日本大百科全書(ニッポニカ) 「ミミズバイ」の意味・わかりやすい解説
ミミズバイ
みみずばい / 蚯蚓灰
[学] Symplocos glauca (Thunb.) Koidz.
ハイノキ科(APG分類:ハイノキ科)の常緑小高木。トクラベともいう。

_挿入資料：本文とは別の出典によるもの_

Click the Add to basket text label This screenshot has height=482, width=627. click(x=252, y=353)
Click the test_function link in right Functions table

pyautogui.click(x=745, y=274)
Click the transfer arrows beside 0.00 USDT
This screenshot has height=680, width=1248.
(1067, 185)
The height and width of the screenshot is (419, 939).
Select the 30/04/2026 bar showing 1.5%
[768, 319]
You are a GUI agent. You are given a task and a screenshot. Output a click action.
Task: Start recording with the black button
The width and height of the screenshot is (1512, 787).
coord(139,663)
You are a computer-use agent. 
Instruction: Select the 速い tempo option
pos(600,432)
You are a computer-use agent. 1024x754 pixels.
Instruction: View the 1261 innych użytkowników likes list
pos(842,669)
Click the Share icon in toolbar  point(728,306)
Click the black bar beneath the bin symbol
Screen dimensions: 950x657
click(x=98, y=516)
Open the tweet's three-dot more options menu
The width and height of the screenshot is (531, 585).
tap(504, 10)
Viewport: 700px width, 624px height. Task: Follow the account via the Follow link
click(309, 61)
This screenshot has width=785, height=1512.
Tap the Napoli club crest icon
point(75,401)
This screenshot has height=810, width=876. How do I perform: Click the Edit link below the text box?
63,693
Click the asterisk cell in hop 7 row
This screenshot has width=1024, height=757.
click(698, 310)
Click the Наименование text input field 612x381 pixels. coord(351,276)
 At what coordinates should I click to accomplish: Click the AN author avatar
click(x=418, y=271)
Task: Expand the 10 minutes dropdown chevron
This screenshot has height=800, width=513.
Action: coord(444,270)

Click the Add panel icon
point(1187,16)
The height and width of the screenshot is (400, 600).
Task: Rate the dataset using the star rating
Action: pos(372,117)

葉は互生し、狭長楕円(だえん)形で長さ8~15センチメートル、両端はとがり、革質で厚く、毛はない。7~8月、葉腋(ようえき)に短い総状花序をつくり、径6~7ミリメートルの白色花を密生する。花冠は深く5裂し、雄しべは花冠より長く、5群に分かれて多数ある。果実は卵状長楕円形で長さ1.2~1.5センチメートル、先がすこしくびれ、翌年の8月、紫黒色に熟す。名は、果実をミミズの頭に見立て、ハイノキ類であることによる。暖地に生え、静岡県以西の本州から四国、九州、沖縄、および中国、インドシナに分布する。伊勢(いせ)神宮では、葉を供進(ぐしん)物の下敷きにする。近縁のヒロハノミミズバイはオニクロキともいわれ、11~12月に開花し、果実は長さ2~2.5センチメートル。四国、九州の太平洋側の常緑樹林内に生える。